"Do you know what one casket asked the other casket?
Was that you coffin?"
Halloween in Frenchtown was much like Halloween in other cities when I was growing up. Kids dressed up, knocked on doors, shouted "Trick or treat!" and hoped for some goodies.
Outside of Frenchtown, in the other more affluent neighborhoods, the costumes were more elaborate, the treats often purchased candy, and the youngsters holding out their bags for the depositing of treats, gaving off a sense of entitlement. In other words, their attitude was simply "give me some candy or something I like, because I deserve it and you owe me!"
Nothing could be farther from the truth in Frenchtown! Our costumes were homemade, usually from clothing or materials having no other reasonable function, such as an old sheet to disguise you as a ghost, bandana around your head and an eyepatch, homemade wooden sword tucked in your belt to signify you were a pirate, or a full apron and a white paper hat indicating you were a baker, and, of course, the old fallback, a smudgy face, handkerchief stuffed with paper and tied to a stick heisted over your shoulder, in order to "disguise" yourself as a hobo.
Everyone knew who we were and we knew them! Pranks? Very few! We had a great deal of respect for our elders, especially since Uncle Lou warned our little band of ruffians, year after year, he'd kick our ass so hard we'd have to open our shirts to shit if we caused anyone in Frenchtown harm. We believed him! It was a threat not needed, but heeded. Besides, he treated us nice and we really loved him and the rest of the Sunday Club. The very last thing we wanted to do was to shame them or cause them to be embarrassed by something we might do, so we were very, very careful! Outside of Frenchtown- totally different matter!
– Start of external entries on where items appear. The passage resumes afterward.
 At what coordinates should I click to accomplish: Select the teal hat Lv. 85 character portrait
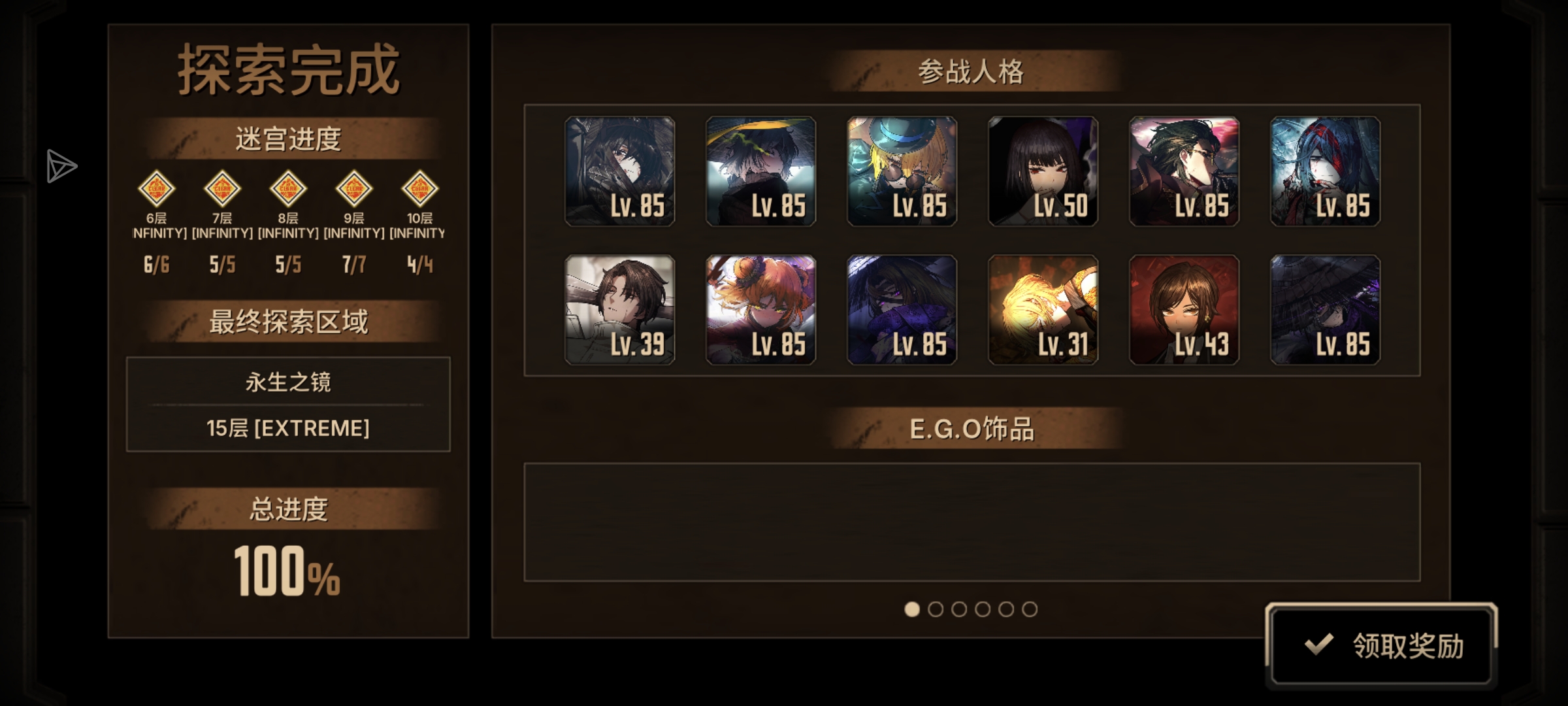(902, 171)
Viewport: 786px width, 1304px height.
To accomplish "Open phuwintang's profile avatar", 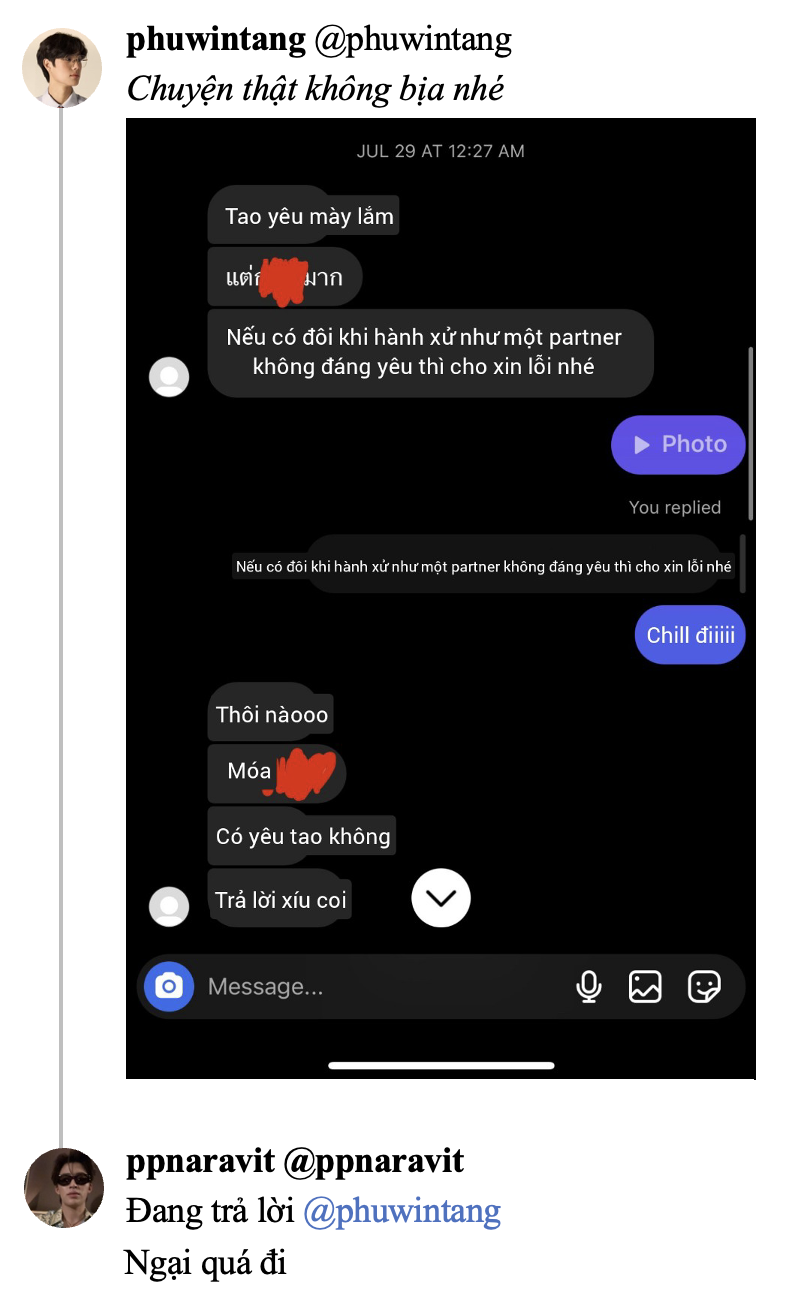I will click(62, 67).
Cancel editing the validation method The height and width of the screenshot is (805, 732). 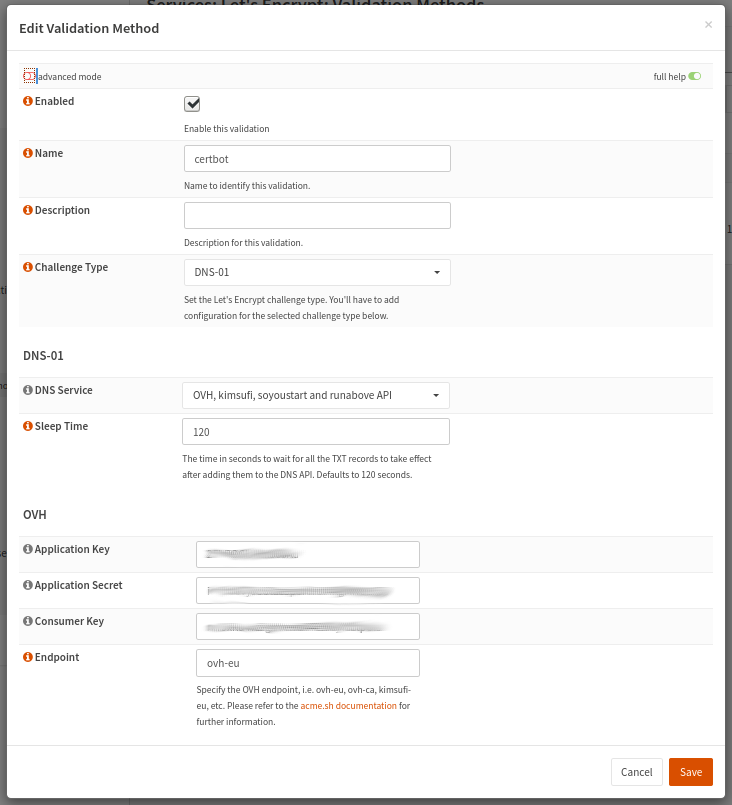click(636, 772)
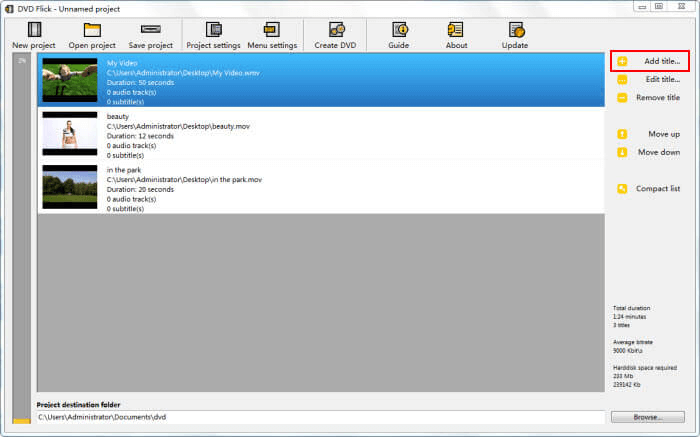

The treats we generally received were items such as popcorn balls, fresh apples, pears, caramel apples, oranges, chocolate brownies, peanut clusters, homemade fudge (God, I loved Mrs. Anderson's homemade fudge), Grandma Thompson's homemade cookies (those were to die for!), and, once in a while, some store-bought candy, but usually homemade treats. We enjoyed them and thanked those who prepared them for us.
One year, some of the neighbors got together and cranked out some homemade ice cream, bunches of it! There must have been forty kids gathered in the yard scarfing down that delicious treat. I later discovered Grandma Thompson organized it and obtained the milk and cream from some of the local farmers who had cows. The ice was donated by the Ice Plant and the neighbors kicked in sugar and other items needed to make the ice cream. It was one of our better Halloweens!
We weren't allowed to go to everyone's house in Frenchtown, only a select few.
"We don't want to overtax their hospitality," Grandma Thompson reminded me, so we wouldn't.
Thinking back, what was implied, but not spoken, was the simple fact there were many people who couldn't really afford a great deal, so be thankful. At the time, the war was over and rationing as well, but not everyone was prospering.
It was that time, just as the war was over and rationing coming to a close, I experienced a most unusual Halloween. Listening carefully, as Hardy and I munched on donuts Pudge made for part of the "Sunday Club's" breakfast, we concluded something was afoot!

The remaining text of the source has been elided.